What this task involves » The output should be limited to the line holding "沿革 (314, 2526)" and the lines after it through the end of the entries, each restated exactly.
::::
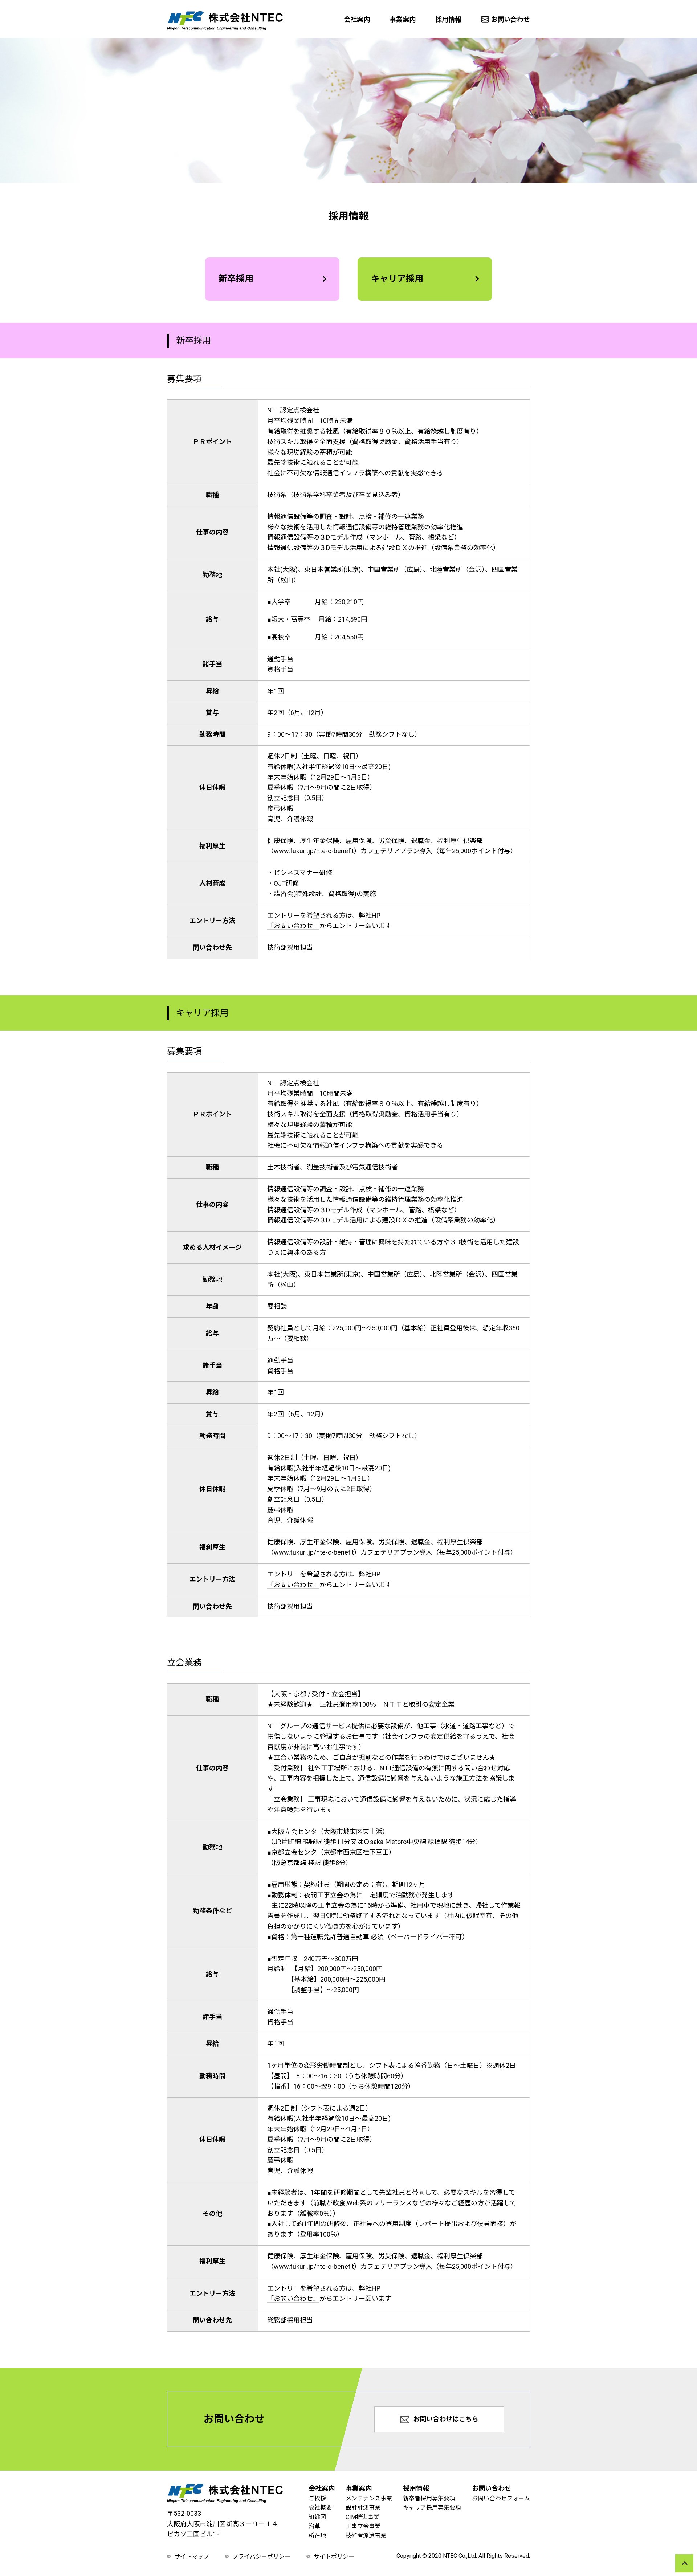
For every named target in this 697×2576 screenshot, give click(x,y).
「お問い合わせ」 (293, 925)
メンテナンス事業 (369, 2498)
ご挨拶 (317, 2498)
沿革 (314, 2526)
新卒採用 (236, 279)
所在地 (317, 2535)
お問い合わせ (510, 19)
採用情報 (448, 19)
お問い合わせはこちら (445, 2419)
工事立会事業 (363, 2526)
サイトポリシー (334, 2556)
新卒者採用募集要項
::::
Problem solution »
沿革 (314, 2526)
新卒採用 (236, 279)
所在地 (317, 2535)
お問い合わせ (510, 19)
採用情報 (448, 19)
お問い合わせはこちら (445, 2419)
工事立会事業 (363, 2526)
サイトポリシー (334, 2556)
新卒者採用募集要項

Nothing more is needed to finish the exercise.